■ **JOB 1**
In the article below on New York's criminal justice reform push, shorten the paragraph that begins "The Safer NY Act is a collection" while keeping its main facts.
■ **JOB 2**
From the article below on New York's criminal justice reform push, reproduce the passage between "Part of that" and "the release says.", inclusive.

■ **EXTRACT**
As mass protests over police killings of black Americans continue across the U.S., there’s a renewed push in New York to pass a package of criminal justice reform legislation that includes marijuana legalization.
The Safer NY Act is a collection of five bills that have been previously introduced and largely focus on policing reform, but it also contains legislation to legalize cannabis for adult use.
Sen. Julia Salazar (D) said in a press release this week that legislators should take up the package right now in order to “help increase police transparency and help increase accountability to New Yorkers’ most common encounters with police.”
Part of that means “legalizing marijuana with strong attention paid to ensuring that resources are reinvested in communities most harmed by prohibition,” the release says.
The senator told Marijuana Moment in a phone interview that while the state expanded cannabis decriminalization last year, “it’s not enough until we fully make it legal and we stop criminalizing people for using it, especially for using it responsibly, and stop criminalizing people for something that is completely legal within driving distance of our state.”

■ **ENTRIES**
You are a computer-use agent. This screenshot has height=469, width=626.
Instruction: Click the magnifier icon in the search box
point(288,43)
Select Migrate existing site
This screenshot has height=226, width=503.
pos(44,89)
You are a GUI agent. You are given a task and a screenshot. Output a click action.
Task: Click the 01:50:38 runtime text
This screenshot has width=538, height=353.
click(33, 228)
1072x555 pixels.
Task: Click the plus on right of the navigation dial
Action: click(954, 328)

■ **RESULT 1**
The Safer NY Act bundles five previously introduced bills. Most deal with policing reform, but one would legalize cannabis for adult use.

■ **RESULT 2**
Part of that means “legalizing marijuana with strong attention paid to ensuring that resources are reinvested in communities most harmed by prohibition,” the release says.